Dataset entries:
▼

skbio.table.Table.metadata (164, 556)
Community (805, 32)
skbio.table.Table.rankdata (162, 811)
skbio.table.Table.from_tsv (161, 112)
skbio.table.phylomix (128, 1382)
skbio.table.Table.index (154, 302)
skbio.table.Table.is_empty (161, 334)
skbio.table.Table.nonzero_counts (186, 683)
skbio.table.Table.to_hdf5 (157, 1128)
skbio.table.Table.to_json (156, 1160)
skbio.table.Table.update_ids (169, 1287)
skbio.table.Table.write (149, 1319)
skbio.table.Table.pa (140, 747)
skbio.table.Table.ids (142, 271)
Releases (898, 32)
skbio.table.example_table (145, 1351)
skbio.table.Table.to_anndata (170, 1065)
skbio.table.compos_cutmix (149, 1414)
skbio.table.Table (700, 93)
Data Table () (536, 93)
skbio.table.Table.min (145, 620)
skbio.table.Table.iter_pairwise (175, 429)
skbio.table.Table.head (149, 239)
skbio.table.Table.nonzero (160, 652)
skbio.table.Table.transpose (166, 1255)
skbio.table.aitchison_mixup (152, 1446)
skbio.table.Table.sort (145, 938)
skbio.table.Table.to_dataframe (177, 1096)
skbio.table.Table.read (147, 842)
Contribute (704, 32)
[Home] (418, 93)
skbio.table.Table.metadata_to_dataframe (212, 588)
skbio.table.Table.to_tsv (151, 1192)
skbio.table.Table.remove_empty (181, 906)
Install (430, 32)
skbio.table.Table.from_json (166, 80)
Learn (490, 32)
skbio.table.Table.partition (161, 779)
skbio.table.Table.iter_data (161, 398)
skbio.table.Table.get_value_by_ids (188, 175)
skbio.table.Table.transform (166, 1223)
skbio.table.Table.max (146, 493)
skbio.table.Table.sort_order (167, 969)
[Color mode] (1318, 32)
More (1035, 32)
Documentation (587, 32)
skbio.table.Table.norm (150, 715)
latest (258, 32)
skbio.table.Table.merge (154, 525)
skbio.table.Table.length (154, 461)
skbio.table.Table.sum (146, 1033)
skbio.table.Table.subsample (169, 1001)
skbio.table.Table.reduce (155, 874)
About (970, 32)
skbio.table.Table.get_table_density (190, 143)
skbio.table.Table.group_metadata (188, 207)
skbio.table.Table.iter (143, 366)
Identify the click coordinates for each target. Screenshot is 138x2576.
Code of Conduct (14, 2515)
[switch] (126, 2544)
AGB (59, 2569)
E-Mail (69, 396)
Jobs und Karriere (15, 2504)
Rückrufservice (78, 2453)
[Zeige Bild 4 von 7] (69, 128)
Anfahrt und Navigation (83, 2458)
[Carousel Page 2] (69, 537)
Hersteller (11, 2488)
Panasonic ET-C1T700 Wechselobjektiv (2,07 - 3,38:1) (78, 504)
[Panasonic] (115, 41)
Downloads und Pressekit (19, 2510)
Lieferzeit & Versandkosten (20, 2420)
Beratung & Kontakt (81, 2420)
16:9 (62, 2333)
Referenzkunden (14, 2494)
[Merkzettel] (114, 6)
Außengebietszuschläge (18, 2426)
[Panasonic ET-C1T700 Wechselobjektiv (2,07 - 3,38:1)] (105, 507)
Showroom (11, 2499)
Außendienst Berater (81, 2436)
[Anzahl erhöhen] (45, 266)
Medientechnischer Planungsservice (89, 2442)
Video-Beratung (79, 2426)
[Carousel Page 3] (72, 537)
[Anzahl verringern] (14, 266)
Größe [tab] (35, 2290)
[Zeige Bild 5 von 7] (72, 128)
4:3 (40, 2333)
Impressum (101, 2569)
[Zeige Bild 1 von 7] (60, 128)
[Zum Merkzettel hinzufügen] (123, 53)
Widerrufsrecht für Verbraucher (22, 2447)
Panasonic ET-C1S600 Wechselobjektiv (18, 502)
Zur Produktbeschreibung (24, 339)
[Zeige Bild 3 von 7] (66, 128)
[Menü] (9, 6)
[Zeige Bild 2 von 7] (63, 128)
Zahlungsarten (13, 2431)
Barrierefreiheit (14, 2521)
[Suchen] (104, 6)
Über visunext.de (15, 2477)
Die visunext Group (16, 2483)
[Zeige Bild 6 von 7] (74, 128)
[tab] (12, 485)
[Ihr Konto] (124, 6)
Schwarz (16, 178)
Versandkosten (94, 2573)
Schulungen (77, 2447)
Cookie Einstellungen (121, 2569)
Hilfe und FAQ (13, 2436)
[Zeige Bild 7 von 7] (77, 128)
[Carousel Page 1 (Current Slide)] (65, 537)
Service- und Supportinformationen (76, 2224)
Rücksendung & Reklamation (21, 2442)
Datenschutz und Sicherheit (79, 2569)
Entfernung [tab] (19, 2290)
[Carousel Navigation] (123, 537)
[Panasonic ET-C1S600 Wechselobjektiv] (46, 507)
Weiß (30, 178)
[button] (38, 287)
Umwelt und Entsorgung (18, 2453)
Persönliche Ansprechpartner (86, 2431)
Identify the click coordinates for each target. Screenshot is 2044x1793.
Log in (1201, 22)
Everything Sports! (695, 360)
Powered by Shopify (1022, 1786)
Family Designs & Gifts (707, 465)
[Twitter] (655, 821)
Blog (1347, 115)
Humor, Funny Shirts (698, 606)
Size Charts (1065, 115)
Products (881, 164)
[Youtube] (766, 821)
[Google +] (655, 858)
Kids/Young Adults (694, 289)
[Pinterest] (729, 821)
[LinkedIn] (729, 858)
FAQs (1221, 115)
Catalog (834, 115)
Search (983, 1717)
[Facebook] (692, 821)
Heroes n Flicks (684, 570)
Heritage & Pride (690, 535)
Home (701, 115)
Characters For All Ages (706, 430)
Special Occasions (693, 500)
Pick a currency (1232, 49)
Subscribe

▲

Task item: Word for word, copy out all the data given above.

Result for this task:
skbio.table.Table.metadata (164, 556)
Community (805, 32)
skbio.table.Table.rankdata (162, 811)
skbio.table.Table.from_tsv (161, 112)
skbio.table.phylomix (128, 1382)
skbio.table.Table.index (154, 302)
skbio.table.Table.is_empty (161, 334)
skbio.table.Table.nonzero_counts (186, 683)
skbio.table.Table.to_hdf5 (157, 1128)
skbio.table.Table.to_json (156, 1160)
skbio.table.Table.update_ids (169, 1287)
skbio.table.Table.write (149, 1319)
skbio.table.Table.pa (140, 747)
skbio.table.Table.ids (142, 271)
Releases (898, 32)
skbio.table.example_table (145, 1351)
skbio.table.Table.to_anndata (170, 1065)
skbio.table.compos_cutmix (149, 1414)
skbio.table.Table (700, 93)
Data Table () (536, 93)
skbio.table.Table.min (145, 620)
skbio.table.Table.iter_pairwise (175, 429)
skbio.table.Table.head (149, 239)
skbio.table.Table.nonzero (160, 652)
skbio.table.Table.transpose (166, 1255)
skbio.table.aitchison_mixup (152, 1446)
skbio.table.Table.sort (145, 938)
skbio.table.Table.to_dataframe (177, 1096)
skbio.table.Table.read (147, 842)
Contribute (704, 32)
[Home] (418, 93)
skbio.table.Table.metadata_to_dataframe (212, 588)
skbio.table.Table.to_tsv (151, 1192)
skbio.table.Table.remove_empty (181, 906)
Install (430, 32)
skbio.table.Table.from_json (166, 80)
Learn (490, 32)
skbio.table.Table.partition (161, 779)
skbio.table.Table.iter_data (161, 398)
skbio.table.Table.get_value_by_ids (188, 175)
skbio.table.Table.transform (166, 1223)
skbio.table.Table.max (146, 493)
skbio.table.Table.sort_order (167, 969)
[Color mode] (1318, 32)
More (1035, 32)
Documentation (587, 32)
skbio.table.Table.norm (150, 715)
latest (258, 32)
skbio.table.Table.merge (154, 525)
skbio.table.Table.length (154, 461)
skbio.table.Table.sum (146, 1033)
skbio.table.Table.subsample (169, 1001)
skbio.table.Table.reduce (155, 874)
About (970, 32)
skbio.table.Table.get_table_density (190, 143)
skbio.table.Table.group_metadata (188, 207)
skbio.table.Table.iter (143, 366)
Identify the click coordinates for each target. Screenshot is 138x2576.
Code of Conduct (14, 2515)
[switch] (126, 2544)
AGB (59, 2569)
E-Mail (69, 396)
Jobs und Karriere (15, 2504)
Rückrufservice (78, 2453)
[Zeige Bild 4 von 7] (69, 128)
Anfahrt und Navigation (83, 2458)
[Carousel Page 2] (69, 537)
Hersteller (11, 2488)
Panasonic ET-C1T700 Wechselobjektiv (2,07 - 3,38:1) (78, 504)
[Panasonic] (115, 41)
Downloads und Pressekit (19, 2510)
Lieferzeit & Versandkosten (20, 2420)
Beratung & Kontakt (81, 2420)
16:9 (62, 2333)
Referenzkunden (14, 2494)
[Merkzettel] (114, 6)
Außengebietszuschläge (18, 2426)
[Panasonic ET-C1T700 Wechselobjektiv (2,07 - 3,38:1)] (105, 507)
Showroom (11, 2499)
Außendienst Berater (81, 2436)
[Anzahl erhöhen] (45, 266)
Medientechnischer Planungsservice (89, 2442)
Video-Beratung (79, 2426)
[Carousel Page 3] (72, 537)
[Anzahl verringern] (14, 266)
Größe [tab] (35, 2290)
[Zeige Bild 5 von 7] (72, 128)
4:3 (40, 2333)
Impressum (101, 2569)
[Zeige Bild 1 von 7] (60, 128)
[Zum Merkzettel hinzufügen] (123, 53)
Widerrufsrecht für Verbraucher (22, 2447)
Panasonic ET-C1S600 Wechselobjektiv (18, 502)
Zur Produktbeschreibung (24, 339)
[Zeige Bild 3 von 7] (66, 128)
[Menü] (9, 6)
[Zeige Bild 2 von 7] (63, 128)
Zahlungsarten (13, 2431)
Barrierefreiheit (14, 2521)
[Suchen] (104, 6)
Über visunext.de (15, 2477)
Die visunext Group (16, 2483)
[Zeige Bild 6 von 7] (74, 128)
[tab] (12, 485)
[Ihr Konto] (124, 6)
Schwarz (16, 178)
Versandkosten (94, 2573)
Schulungen (77, 2447)
Cookie Einstellungen (121, 2569)
Hilfe und FAQ (13, 2436)
[Zeige Bild 7 von 7] (77, 128)
[Carousel Page 1 (Current Slide)] (65, 537)
Service- und Supportinformationen (76, 2224)
Rücksendung & Reklamation (21, 2442)
Datenschutz und Sicherheit (79, 2569)
Entfernung [tab] (19, 2290)
[Carousel Navigation] (123, 537)
[Panasonic ET-C1S600 Wechselobjektiv] (46, 507)
Weiß (30, 178)
[button] (38, 287)
Umwelt und Entsorgung (18, 2453)
Persönliche Ansprechpartner (86, 2431)
Identify the click coordinates for each target. Screenshot is 2044x1793.
Log in (1201, 22)
Everything Sports! (695, 360)
Powered by Shopify (1022, 1786)
Family Designs & Gifts (707, 465)
[Twitter] (655, 821)
Blog (1347, 115)
Humor, Funny Shirts (698, 606)
Size Charts (1065, 115)
Products (881, 164)
[Youtube] (766, 821)
[Google +] (655, 858)
Kids/Young Adults (694, 289)
[Pinterest] (729, 821)
[LinkedIn] (729, 858)
FAQs (1221, 115)
Catalog (834, 115)
Search (983, 1717)
[Facebook] (692, 821)
Heroes n Flicks (684, 570)
Heritage & Pride (690, 535)
Home (701, 115)
Characters For All Ages (706, 430)
Special Occasions (693, 500)
Pick a currency (1232, 49)
Subscribe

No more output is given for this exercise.